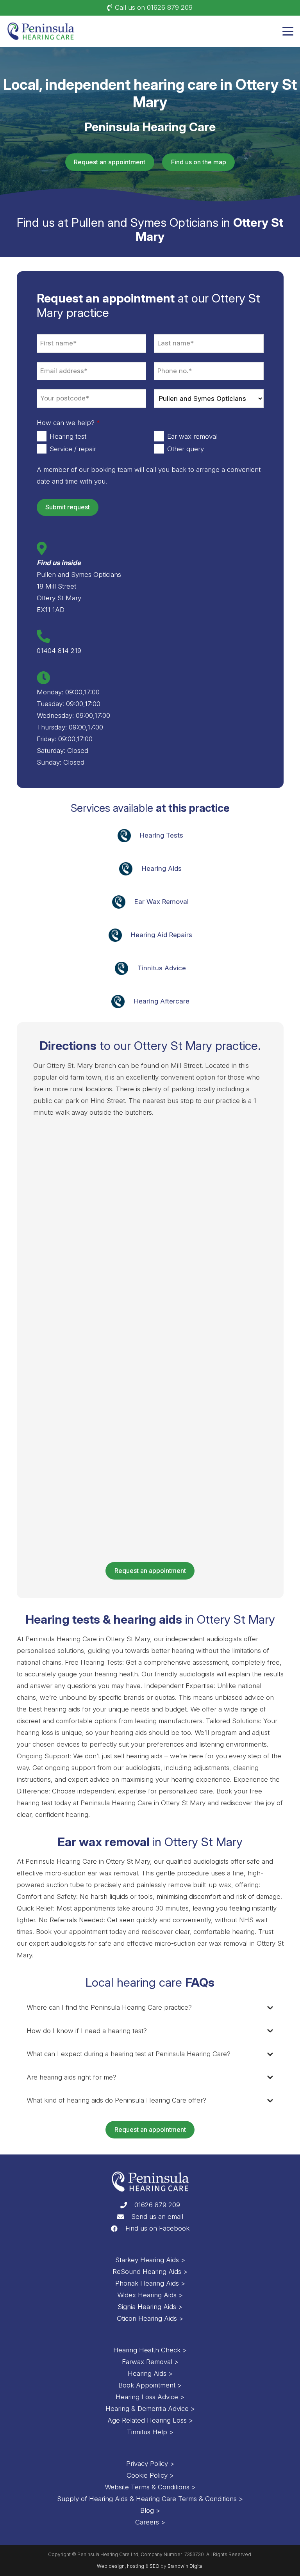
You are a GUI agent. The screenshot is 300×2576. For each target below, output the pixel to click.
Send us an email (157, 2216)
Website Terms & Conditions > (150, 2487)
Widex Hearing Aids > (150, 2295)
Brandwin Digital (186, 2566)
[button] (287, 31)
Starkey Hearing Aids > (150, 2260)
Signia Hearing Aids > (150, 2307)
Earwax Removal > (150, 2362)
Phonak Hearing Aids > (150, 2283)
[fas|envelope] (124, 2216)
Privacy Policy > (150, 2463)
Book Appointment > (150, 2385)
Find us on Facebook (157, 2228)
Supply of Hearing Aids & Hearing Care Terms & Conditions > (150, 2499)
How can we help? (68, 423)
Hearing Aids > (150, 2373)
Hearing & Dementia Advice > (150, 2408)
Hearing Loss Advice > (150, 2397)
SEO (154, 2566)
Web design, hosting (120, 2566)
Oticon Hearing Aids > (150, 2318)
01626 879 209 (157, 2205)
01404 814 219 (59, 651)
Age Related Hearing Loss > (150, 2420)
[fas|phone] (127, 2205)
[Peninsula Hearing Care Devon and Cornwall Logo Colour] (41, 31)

**Instructions to follow**
Start at the line containing "Hearing Loss Advice > (150, 2397)" and transcribe through the end of the entries. Please keep both ends and add nothing.

**Answer for this exercise**
Hearing Loss Advice > (150, 2397)
SEO (154, 2566)
Web design, hosting (120, 2566)
Oticon Hearing Aids > (150, 2318)
01626 879 209 (157, 2205)
01404 814 219 (59, 651)
Age Related Hearing Loss > (150, 2420)
[fas|phone] (127, 2205)
[Peninsula Hearing Care Devon and Cornwall Logo Colour] (41, 31)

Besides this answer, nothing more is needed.